Reading: 1 Peter 2:1-4

Rid yourselves, therefore, of all malice, and all guile, insincerity, envy, and all slander. Like newborn infants, long for the pure, spiritual milk, so that by it you may grow into salvation— if indeed you have tasted that the Lord is good.

 

Come to him, a living stone, though rejected by mortals yet chosen and precious in God’s sight, and like living stones, let yourselves be built into a spiritual house, to be a holy priesthood, to offer spiritual sacrifices acceptable to God through Jesus Christ.

 

Meditation-Rebecca Northington

In a way these paragraphs are two separate thoughts entirely, but when considered together they lead us to a very holistic understanding of what it means to be a Christian. When we truly orient ourselves towards God, without envy, without expectation, without an agenda, but with hope and gratitude we are like a babe turning toward its’ parent with that same kind of humble and loving faith. Faith that parents will give us what we need; not what we want necessarily, but what we actually need to be healthy and happy. Babies do this in total surrender, because in their innocence they understand that only through the parent can their needs be met. There is profound trust in this metaphor. Trust that the parent will build a strong and loving house. Trust that the parent will develop a loving and nurturing community; with an absence of the desire to usurp the power of the parent – which is the ultimate human struggle, as the story of Adam and Eve displays.

- **Dataset content**:
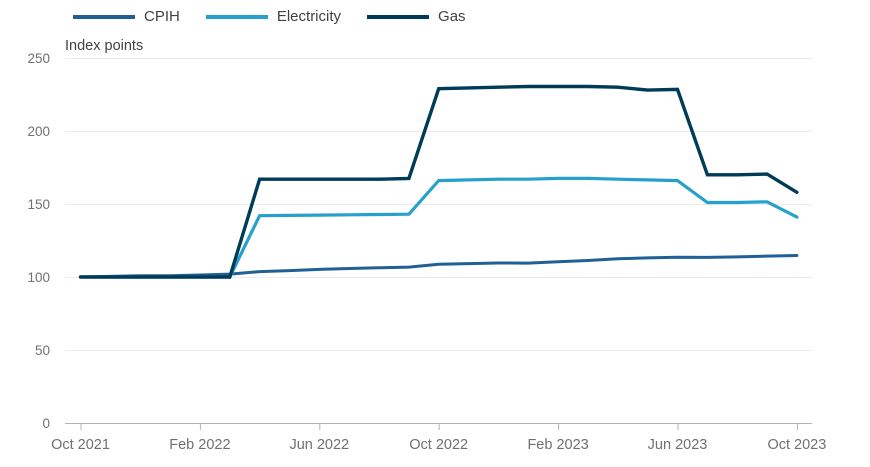 The height and width of the screenshot is (467, 870). I want to click on y-tick-label: 0, so click(46, 424).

- **Work order A**: In the 1 Peter 2 reading, what are newborn infants to long for?
- **Work order B**: Rewrite the stretch of the 1 Peter 2 reading from "Reading: 1 Peter" through "Lord is good.", replacing "malice" with "spite".

- **Problem solution A**: The pure, spiritual milk.

- **Problem solution B**:
Reading: 1 Peter 2:1-4

Rid yourselves, therefore, of all spite, and all guile, insincerity, envy, and all slander. Like newborn infants, long for the pure, spiritual milk, so that by it you may grow into salvation— if indeed you have tasted that the Lord is good.